Normalerweise ließe sich ein Werk wie Die Haut, in der ich wohne wohl nur sehr schwierig in wenigen Worten treffend beschreiben. Außer man fügt den Namen Pedro Almodóvar hinzu. Dann: Der Experte für skurrile, komplizierte Beziehungen entdeckt den Body-Horror. In der Tat scheint der Stoff für einen (bis auf wenige Ausnahmen) vom offensichtlichen Humor befreiten, unabhängig davon thematisch praktisch idealen Almodóvar-Film wie maßgeschneidert - was ja selbst in Bezug auf den Inhalt nicht einer gewissen Ironie entbehrt. Das rätselhafte Puzzle um offenkundig falsche, künstliche Hüllen, aber dennoch tiefverwurzelte Emotionen - die mehr negativ behaftet sind, als das ihr positives Erscheinungsbild wirklich erhaltenswert wäre -, wird raffiniert erzählt und angereichert mit bizarren Elementen, nur um eine dahinter als noch viel mehr verstörender sezierte Wahrheit offenzulegen. Von Stockholm-Syndrom, verqueren Abhängigkeitsverhältnissen, Emotions-Wirrwarr bis hin zu sexuell massiven Irritationen: Im Prinzip reflektiert Almodóvar sein bisheriges Schaffen und versetzt es in einen neuen, radikalen und zu Weilen äußerst beunruhigenden Kontext.

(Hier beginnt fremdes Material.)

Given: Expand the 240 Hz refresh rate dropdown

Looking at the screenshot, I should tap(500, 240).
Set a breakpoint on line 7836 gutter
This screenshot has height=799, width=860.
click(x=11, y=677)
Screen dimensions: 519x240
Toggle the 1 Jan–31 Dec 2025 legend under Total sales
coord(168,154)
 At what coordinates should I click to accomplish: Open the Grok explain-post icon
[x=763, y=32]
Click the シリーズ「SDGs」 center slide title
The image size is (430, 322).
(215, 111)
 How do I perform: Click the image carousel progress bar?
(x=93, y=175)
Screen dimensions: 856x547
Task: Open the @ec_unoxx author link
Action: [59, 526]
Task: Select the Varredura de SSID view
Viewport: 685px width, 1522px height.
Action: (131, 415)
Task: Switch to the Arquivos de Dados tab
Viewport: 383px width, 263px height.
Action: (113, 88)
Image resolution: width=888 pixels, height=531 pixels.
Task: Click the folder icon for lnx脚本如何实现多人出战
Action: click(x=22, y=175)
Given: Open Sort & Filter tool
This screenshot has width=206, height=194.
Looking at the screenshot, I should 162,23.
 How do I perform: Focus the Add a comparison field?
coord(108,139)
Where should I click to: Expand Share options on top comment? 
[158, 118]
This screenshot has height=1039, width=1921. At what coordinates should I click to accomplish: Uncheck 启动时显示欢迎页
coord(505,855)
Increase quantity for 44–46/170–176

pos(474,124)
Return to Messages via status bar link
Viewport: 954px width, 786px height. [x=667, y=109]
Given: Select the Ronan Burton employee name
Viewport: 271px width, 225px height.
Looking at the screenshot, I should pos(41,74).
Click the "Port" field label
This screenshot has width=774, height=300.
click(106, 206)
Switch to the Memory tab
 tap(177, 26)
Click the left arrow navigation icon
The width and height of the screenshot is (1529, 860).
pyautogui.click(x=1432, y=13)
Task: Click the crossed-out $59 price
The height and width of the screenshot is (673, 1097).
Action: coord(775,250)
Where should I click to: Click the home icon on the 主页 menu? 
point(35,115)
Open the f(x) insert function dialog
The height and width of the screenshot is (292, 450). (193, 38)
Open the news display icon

Von extravakanter Leichtigkeit, von frechem Sarkasmus ist nur noch das ins Pechschwarze getauchte Fundament geblieben. Welches die Basis bildet zwischen bitterer Tragödie, verzerrter Groteske und psychologisch wie physisch unverantwortlich und faszinierend zusammengewürfelter Horrorshow, deren ganzes Ausmaß sich fast genüsslich ab etwa der Hälfte der Laufzeit dem angefixten Zuschauer offenbart wird. Sich wie eine klebrige, angedickte Masse über das bisher gezeigte Geschehen legt und die gesamte Absurdität in einer schier unvorstellbaren Pointe münden lässt. So selbstbewusst, dass diese voll ausgekostet wird und nicht nur als Rausschmeißer verramscht wird, sondern den dritten Akt selbst nach kompletter Auflösung noch im Alleingang tragen muss. Spielend gelingt dieses Vorhaben, denn Die Haut, in der ich wohne ist eine seltene Konklusion aus Beziehungsdrama, Psychothriller, schwarzer Komödie und einem sehr bewusst an der Stelle nicht näher erläuterten Sub-Genre des Horrorfilms, der auf eine gruselig-perfide Art den Bock zum Gärtner macht. Wie sich alle in den emotionalen Folgen verlieren und letztlich komplett verleugnen…es ist so absurd wie faszinierend dabei zuzusehen. Was es in dieser Form (erstaunlich schlüssig, ohne komplett dem Unfug zu verfallen) wohl kaum bisher filmisch zu sehen gab. Von der exquisiten, fachlichen Kompetenz ganz abgesehen.
Fazit
An manche Filme sollte man möglichst unvorbereitet herangehen, um sie vollends genießen und (nicht nur im ihren oberflächlichen Effekt, sondern ihrer gesamten Tiefe) verstehen zu können. „Die Haut, in der ich wohne“ ist so ein seltenes Exemplar – wenn mal alles davon zutrifft. Eine richtig fundierte Kritik ist daher ohne entsprechende Spoiler kaum möglich. Das war ein Versuch. Hoffentlich wurde wenigstens das Interesse für diese bemerkenswerte (Genre-)Perle geweckt. Kaum vorstellbar, das nicht wenigstens der Blick darauf (unabhängig vom individuellen Geschmack) nicht die Erfahrung wert sei.